The invention provides a method for improving the voltage quality of a power distribution network based on single-phase photovoltaic inverters, which is characterized in that a plurality of single-phase photovoltaic inverters distributed in the power distribution network are comprehensively applied, and the single-phase photovoltaic inverters are applied to form a plurality of distributed triangular compensation groups and a plurality of distributed star compensation groups. Each distributed triangular compensation group carries out local compensation of three-phase voltage unbalance, a plurality of distributed star compensation groups are cooperatively matched to carry out voltage deviation compensation of the power distribution network, the single-phase photovoltaic inverter exchanges reactive capacity utilization rate information through a local communication network, a reactive power reference value is calculated by adopting a distributed consistency algorithm, and fairness on the same meaning of the reactive capacity utilization rate is realized while voltage deviation compensation is carried out.

Description

Power distribution network voltage quality improvement method based on single-phase photovoltaic inverter

Technical Field

The invention belongs to the technical field of voltage quality of a power distribution network, and particularly relates to a method for improving the voltage quality of the power distribution network based on a single-phase photovoltaic inverter.

Background

The current power system contains various unbalance factors, the unbalance problem of normality is caused by three-phase asymmetry existing in a power grid, such as an arc furnace in a smelting system and a traction load in an electrified track, and the unbalance state of normality can exist or persist for a long time. The loss on a phase line is increased due to unbalanced three phases in a distribution network, the damage is caused to electric equipment and the normal operation of a transformer in a distribution station area, the temperature of local metal parts of the transformer is increased, the output is reduced, the active output of an induction motor is reduced, and the service life of the motor is shortened. In addition, the power supply voltage deviation of the power distribution network is also an important index for measuring the power supply quality of the power distribution network, the power distribution network is long in line and thin in line diameter, and the power supply voltage is very low when the load is heavier, so that the normal use of user equipment is influenced. The problems of three-phase imbalance and power supply voltage deviation of the power distribution network are treated urgently and are paid high attention.

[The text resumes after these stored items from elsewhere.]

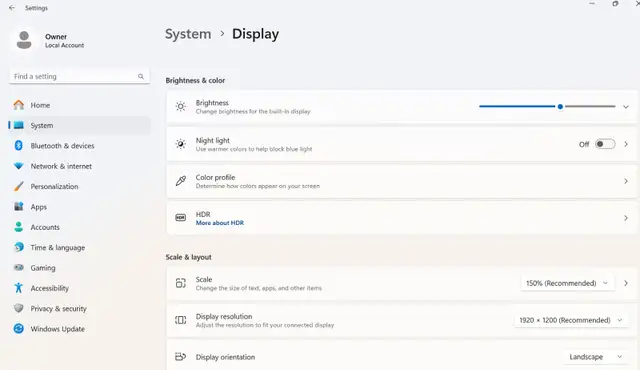Click the search magnifier icon
The height and width of the screenshot is (370, 640).
click(x=141, y=76)
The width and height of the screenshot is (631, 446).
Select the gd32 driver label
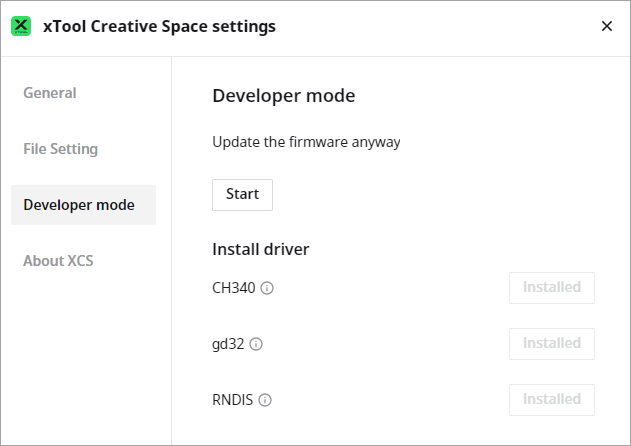pyautogui.click(x=228, y=344)
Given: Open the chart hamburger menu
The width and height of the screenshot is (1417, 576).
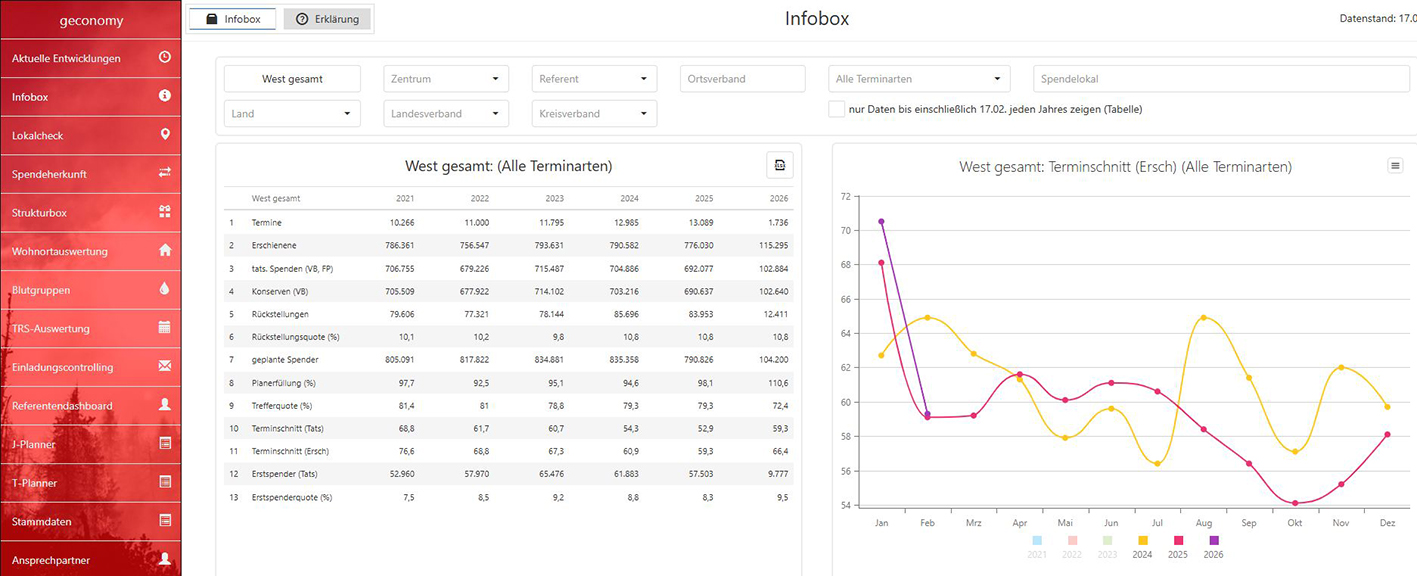Looking at the screenshot, I should 1395,166.
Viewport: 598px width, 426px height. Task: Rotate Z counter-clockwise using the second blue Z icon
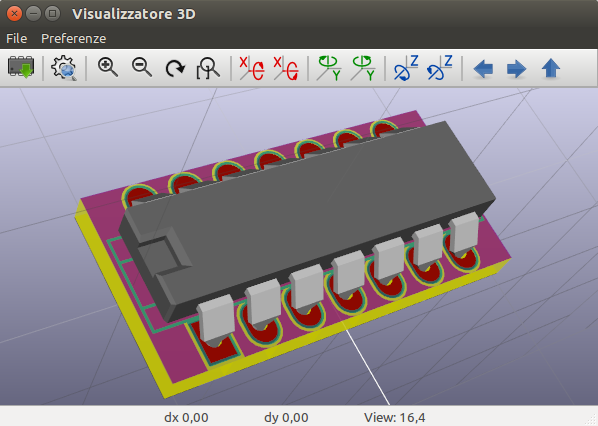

The access of a large number of distributed power supplies is the trend of a future power distribution network, the voltage regulation, the power control and the three-phase imbalance compensation of the power distribution network are researched by utilizing the distributed power supplies, but the comprehensive treatment research of the three-phase imbalance and the voltage deviation of the power distribution network based on the distributed power supplies is not common at present. On the other hand, most of the existing control systems utilizing the distributed power supply are centralized control modes, the system is crashed due to single-point failure of the centralized controller, the communication and calculation pressure of the centralized controller is high, and the expandability of the system is poor and cannot meet the plug and play requirements of the distributed power supply. The distributed control system cancels an integrated controller, has high system expandability and control robustness, and has been widely applied to a plurality of engineering fields.

According to the method for improving the voltage quality of the power distribution network based on the single-phase photovoltaic inverter, the single-phase photovoltaic inverters distributed in the power distribution network are comprehensively applied, and the single-phase photovoltaic inverters are applied to form a plurality of distributed triangular compensation groups and a plurality of distributed star compensation groups. Each distributed triangular compensation group carries out local compensation of three-phase voltage unbalance, a plurality of distributed star compensation groups are cooperatively matched to carry out voltage deviation compensation of the power distribution network, the single-phase photovoltaic inverter exchanges reactive capacity utilization rate information through a local communication network, a reactive power reference value is calculated by adopting a distributed consistency algorithm, and fairness on the same meaning of the reactive capacity utilization rate is realized while voltage deviation compensation is carried out.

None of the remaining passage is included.